**Recorded data:**

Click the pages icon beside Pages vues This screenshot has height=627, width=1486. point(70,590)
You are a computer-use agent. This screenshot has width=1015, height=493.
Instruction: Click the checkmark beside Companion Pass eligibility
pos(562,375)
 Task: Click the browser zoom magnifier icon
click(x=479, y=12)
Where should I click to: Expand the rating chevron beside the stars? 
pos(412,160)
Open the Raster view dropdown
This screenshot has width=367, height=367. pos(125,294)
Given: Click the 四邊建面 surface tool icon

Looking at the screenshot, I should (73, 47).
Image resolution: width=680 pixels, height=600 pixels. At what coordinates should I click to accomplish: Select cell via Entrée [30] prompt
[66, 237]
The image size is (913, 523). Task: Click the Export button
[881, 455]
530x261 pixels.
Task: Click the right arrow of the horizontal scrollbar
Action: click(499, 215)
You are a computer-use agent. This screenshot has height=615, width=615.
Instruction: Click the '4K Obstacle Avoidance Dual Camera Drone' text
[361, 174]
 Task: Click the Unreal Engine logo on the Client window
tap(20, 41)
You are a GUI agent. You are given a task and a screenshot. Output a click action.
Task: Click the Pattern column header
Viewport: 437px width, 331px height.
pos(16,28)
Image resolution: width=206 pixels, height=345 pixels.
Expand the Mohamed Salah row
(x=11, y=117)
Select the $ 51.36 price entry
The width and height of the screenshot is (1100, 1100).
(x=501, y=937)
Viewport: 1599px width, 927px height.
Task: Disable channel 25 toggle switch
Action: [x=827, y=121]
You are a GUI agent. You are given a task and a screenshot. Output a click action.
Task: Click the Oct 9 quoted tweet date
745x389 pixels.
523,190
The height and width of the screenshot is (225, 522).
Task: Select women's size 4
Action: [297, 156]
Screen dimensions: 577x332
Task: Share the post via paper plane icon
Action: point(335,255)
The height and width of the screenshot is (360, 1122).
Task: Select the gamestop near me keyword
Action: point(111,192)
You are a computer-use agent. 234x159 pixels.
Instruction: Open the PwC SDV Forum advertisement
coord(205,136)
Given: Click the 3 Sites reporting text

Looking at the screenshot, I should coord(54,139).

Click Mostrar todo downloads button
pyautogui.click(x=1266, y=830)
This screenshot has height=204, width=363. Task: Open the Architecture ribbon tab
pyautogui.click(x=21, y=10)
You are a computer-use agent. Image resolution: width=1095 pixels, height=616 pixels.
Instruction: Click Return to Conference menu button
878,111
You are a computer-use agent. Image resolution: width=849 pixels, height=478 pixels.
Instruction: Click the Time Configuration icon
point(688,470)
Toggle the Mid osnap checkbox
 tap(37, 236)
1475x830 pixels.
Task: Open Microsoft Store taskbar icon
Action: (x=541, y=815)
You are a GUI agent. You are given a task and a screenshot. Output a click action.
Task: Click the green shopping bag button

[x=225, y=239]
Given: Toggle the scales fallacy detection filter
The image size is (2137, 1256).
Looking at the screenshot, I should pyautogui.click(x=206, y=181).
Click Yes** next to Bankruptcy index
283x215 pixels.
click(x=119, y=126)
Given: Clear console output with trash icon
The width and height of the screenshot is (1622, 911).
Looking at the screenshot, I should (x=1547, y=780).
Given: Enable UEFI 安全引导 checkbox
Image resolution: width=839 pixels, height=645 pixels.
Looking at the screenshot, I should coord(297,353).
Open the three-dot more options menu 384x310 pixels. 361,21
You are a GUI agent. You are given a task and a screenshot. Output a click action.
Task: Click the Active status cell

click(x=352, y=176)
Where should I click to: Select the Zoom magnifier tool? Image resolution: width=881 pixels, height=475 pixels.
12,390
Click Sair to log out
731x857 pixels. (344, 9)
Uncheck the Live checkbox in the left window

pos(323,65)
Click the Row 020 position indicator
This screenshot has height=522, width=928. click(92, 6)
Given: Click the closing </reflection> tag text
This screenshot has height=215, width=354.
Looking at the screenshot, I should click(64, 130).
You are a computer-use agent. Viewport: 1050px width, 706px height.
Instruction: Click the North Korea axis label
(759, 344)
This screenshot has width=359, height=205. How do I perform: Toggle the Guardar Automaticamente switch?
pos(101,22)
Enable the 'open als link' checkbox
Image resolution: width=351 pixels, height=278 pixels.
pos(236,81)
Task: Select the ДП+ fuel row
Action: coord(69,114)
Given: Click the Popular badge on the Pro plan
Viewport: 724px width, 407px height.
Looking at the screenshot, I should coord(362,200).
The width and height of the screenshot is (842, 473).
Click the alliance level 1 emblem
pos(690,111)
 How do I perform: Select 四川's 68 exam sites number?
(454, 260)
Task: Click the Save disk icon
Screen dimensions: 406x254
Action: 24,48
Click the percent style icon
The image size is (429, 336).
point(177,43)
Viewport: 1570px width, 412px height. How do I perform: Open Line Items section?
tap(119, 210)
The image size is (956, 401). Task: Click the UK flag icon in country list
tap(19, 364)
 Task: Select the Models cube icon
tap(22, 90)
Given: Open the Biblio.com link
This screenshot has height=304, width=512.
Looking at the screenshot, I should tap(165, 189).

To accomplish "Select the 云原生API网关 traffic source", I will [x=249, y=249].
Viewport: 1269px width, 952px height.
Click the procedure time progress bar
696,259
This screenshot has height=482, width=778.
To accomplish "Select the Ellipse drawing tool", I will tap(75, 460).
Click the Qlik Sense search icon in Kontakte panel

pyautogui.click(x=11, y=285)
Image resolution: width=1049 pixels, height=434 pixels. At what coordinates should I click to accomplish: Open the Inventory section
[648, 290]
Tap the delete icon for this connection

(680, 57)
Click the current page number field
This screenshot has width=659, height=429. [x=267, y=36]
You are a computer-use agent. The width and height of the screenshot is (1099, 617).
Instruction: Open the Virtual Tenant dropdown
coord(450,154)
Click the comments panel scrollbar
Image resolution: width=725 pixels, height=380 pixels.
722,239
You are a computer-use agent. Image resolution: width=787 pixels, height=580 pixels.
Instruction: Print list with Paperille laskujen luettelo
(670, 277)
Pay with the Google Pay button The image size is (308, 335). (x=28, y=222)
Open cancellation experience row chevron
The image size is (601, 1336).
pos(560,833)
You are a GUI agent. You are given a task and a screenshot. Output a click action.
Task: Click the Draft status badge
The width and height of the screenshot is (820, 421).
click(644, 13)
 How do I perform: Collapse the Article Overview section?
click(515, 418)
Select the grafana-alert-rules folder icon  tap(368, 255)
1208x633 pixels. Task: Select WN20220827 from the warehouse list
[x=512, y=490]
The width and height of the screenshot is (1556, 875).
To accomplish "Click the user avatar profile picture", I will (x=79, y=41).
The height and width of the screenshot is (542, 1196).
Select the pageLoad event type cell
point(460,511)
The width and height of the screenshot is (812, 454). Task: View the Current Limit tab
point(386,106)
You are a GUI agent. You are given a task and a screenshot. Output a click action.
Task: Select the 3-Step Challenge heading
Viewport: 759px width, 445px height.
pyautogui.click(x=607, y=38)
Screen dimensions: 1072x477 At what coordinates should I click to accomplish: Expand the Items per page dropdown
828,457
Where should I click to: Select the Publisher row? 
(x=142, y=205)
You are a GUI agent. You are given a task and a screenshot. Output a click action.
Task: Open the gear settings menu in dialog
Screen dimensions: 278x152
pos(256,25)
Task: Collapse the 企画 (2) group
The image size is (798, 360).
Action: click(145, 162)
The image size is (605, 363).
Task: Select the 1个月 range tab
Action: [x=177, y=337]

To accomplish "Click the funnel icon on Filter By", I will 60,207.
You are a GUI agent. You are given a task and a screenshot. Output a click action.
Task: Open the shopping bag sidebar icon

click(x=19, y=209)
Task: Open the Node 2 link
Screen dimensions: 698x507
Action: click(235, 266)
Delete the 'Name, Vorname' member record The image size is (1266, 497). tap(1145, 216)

**Aim of the task:** Extract every line of the items above and reproduce each one verbatim, in order.

**Task answer:**
Click the pages icon beside Pages vues This screenshot has height=627, width=1486. point(70,590)
You are a computer-use agent. This screenshot has width=1015, height=493.
Instruction: Click the checkmark beside Companion Pass eligibility
pos(562,375)
 Task: Click the browser zoom magnifier icon
click(x=479, y=12)
Where should I click to: Expand the rating chevron beside the stars? 
pos(412,160)
Open the Raster view dropdown
This screenshot has width=367, height=367. pos(125,294)
Given: Click the 四邊建面 surface tool icon

Looking at the screenshot, I should (73, 47).
Image resolution: width=680 pixels, height=600 pixels. At what coordinates should I click to accomplish: Select cell via Entrée [30] prompt
[66, 237]
The image size is (913, 523). Task: Click the Export button
[881, 455]
530x261 pixels.
Task: Click the right arrow of the horizontal scrollbar
Action: click(499, 215)
You are a computer-use agent. This screenshot has height=615, width=615.
Instruction: Click the '4K Obstacle Avoidance Dual Camera Drone' text
[361, 174]
 Task: Click the Unreal Engine logo on the Client window
tap(20, 41)
You are a GUI agent. You are given a task and a screenshot. Output a click action.
Task: Click the Pattern column header
Viewport: 437px width, 331px height.
pos(16,28)
Image resolution: width=206 pixels, height=345 pixels.
Expand the Mohamed Salah row
(x=11, y=117)
Select the $ 51.36 price entry
The width and height of the screenshot is (1100, 1100).
(x=501, y=937)
Viewport: 1599px width, 927px height.
Task: Disable channel 25 toggle switch
Action: [x=827, y=121]
You are a GUI agent. You are given a task and a screenshot. Output a click action.
Task: Click the Oct 9 quoted tweet date
745x389 pixels.
523,190
The height and width of the screenshot is (225, 522).
Task: Select women's size 4
Action: [297, 156]
Screen dimensions: 577x332
Task: Share the post via paper plane icon
Action: point(335,255)
The height and width of the screenshot is (360, 1122).
Task: Select the gamestop near me keyword
Action: point(111,192)
You are a computer-use agent. 234x159 pixels.
Instruction: Open the PwC SDV Forum advertisement
coord(205,136)
Given: Click the 3 Sites reporting text

Looking at the screenshot, I should coord(54,139).

Click Mostrar todo downloads button
pyautogui.click(x=1266, y=830)
This screenshot has height=204, width=363. Task: Open the Architecture ribbon tab
pyautogui.click(x=21, y=10)
You are a computer-use agent. Image resolution: width=1095 pixels, height=616 pixels.
Instruction: Click Return to Conference menu button
878,111
You are a computer-use agent. Image resolution: width=849 pixels, height=478 pixels.
Instruction: Click the Time Configuration icon
point(688,470)
Toggle the Mid osnap checkbox
 tap(37, 236)
1475x830 pixels.
Task: Open Microsoft Store taskbar icon
Action: (x=541, y=815)
You are a GUI agent. You are given a task and a screenshot. Output a click action.
Task: Click the green shopping bag button

[x=225, y=239]
Given: Toggle the scales fallacy detection filter
The image size is (2137, 1256).
Looking at the screenshot, I should pyautogui.click(x=206, y=181).
Click Yes** next to Bankruptcy index
283x215 pixels.
click(x=119, y=126)
Given: Clear console output with trash icon
The width and height of the screenshot is (1622, 911).
Looking at the screenshot, I should (x=1547, y=780).
Given: Enable UEFI 安全引导 checkbox
Image resolution: width=839 pixels, height=645 pixels.
Looking at the screenshot, I should coord(297,353).
Open the three-dot more options menu 384x310 pixels. 361,21
You are a GUI agent. You are given a task and a screenshot. Output a click action.
Task: Click the Active status cell

click(x=352, y=176)
Where should I click to: Select the Zoom magnifier tool? Image resolution: width=881 pixels, height=475 pixels.
12,390
Click Sair to log out
731x857 pixels. (344, 9)
Uncheck the Live checkbox in the left window

pos(323,65)
Click the Row 020 position indicator
This screenshot has height=522, width=928. click(92, 6)
Given: Click the closing </reflection> tag text
This screenshot has height=215, width=354.
Looking at the screenshot, I should click(64, 130).
You are a computer-use agent. Viewport: 1050px width, 706px height.
Instruction: Click the North Korea axis label
(759, 344)
This screenshot has width=359, height=205. How do I perform: Toggle the Guardar Automaticamente switch?
pos(101,22)
Enable the 'open als link' checkbox
Image resolution: width=351 pixels, height=278 pixels.
pos(236,81)
Task: Select the ДП+ fuel row
Action: coord(69,114)
Given: Click the Popular badge on the Pro plan
Viewport: 724px width, 407px height.
Looking at the screenshot, I should coord(362,200).
The width and height of the screenshot is (842, 473).
Click the alliance level 1 emblem
pos(690,111)
 How do I perform: Select 四川's 68 exam sites number?
(454, 260)
Task: Click the Save disk icon
Screen dimensions: 406x254
Action: 24,48
Click the percent style icon
The image size is (429, 336).
point(177,43)
Viewport: 1570px width, 412px height. How do I perform: Open Line Items section?
tap(119, 210)
The image size is (956, 401). Task: Click the UK flag icon in country list
tap(19, 364)
 Task: Select the Models cube icon
tap(22, 90)
Given: Open the Biblio.com link
This screenshot has height=304, width=512.
Looking at the screenshot, I should tap(165, 189).

To accomplish "Select the 云原生API网关 traffic source", I will [x=249, y=249].
Viewport: 1269px width, 952px height.
Click the procedure time progress bar
696,259
This screenshot has height=482, width=778.
To accomplish "Select the Ellipse drawing tool", I will tap(75, 460).
Click the Qlik Sense search icon in Kontakte panel

pyautogui.click(x=11, y=285)
Image resolution: width=1049 pixels, height=434 pixels. At what coordinates should I click to accomplish: Open the Inventory section
[648, 290]
Tap the delete icon for this connection

(680, 57)
Click the current page number field
This screenshot has width=659, height=429. [x=267, y=36]
You are a computer-use agent. The width and height of the screenshot is (1099, 617).
Instruction: Open the Virtual Tenant dropdown
coord(450,154)
Click the comments panel scrollbar
Image resolution: width=725 pixels, height=380 pixels.
722,239
You are a computer-use agent. Image resolution: width=787 pixels, height=580 pixels.
Instruction: Print list with Paperille laskujen luettelo
(670, 277)
Pay with the Google Pay button The image size is (308, 335). (x=28, y=222)
Open cancellation experience row chevron
The image size is (601, 1336).
pos(560,833)
You are a GUI agent. You are given a task and a screenshot. Output a click action.
Task: Click the Draft status badge
The width and height of the screenshot is (820, 421).
click(644, 13)
 How do I perform: Collapse the Article Overview section?
click(515, 418)
Select the grafana-alert-rules folder icon  tap(368, 255)
1208x633 pixels. Task: Select WN20220827 from the warehouse list
[x=512, y=490]
The width and height of the screenshot is (1556, 875).
To accomplish "Click the user avatar profile picture", I will (x=79, y=41).
The height and width of the screenshot is (542, 1196).
Select the pageLoad event type cell
point(460,511)
The width and height of the screenshot is (812, 454). Task: View the Current Limit tab
point(386,106)
You are a GUI agent. You are given a task and a screenshot. Output a click action.
Task: Select the 3-Step Challenge heading
Viewport: 759px width, 445px height.
pyautogui.click(x=607, y=38)
Screen dimensions: 1072x477 At what coordinates should I click to accomplish: Expand the Items per page dropdown
828,457
Where should I click to: Select the Publisher row? 
(x=142, y=205)
You are a GUI agent. You are given a task and a screenshot. Output a click action.
Task: Open the gear settings menu in dialog
Screen dimensions: 278x152
pos(256,25)
Task: Collapse the 企画 (2) group
The image size is (798, 360).
Action: click(145, 162)
The image size is (605, 363).
Task: Select the 1个月 range tab
Action: [x=177, y=337]

To accomplish "Click the funnel icon on Filter By", I will 60,207.
You are a GUI agent. You are given a task and a screenshot. Output a click action.
Task: Open the shopping bag sidebar icon

click(x=19, y=209)
Task: Open the Node 2 link
Screen dimensions: 698x507
Action: click(235, 266)
Delete the 'Name, Vorname' member record The image size is (1266, 497). tap(1145, 216)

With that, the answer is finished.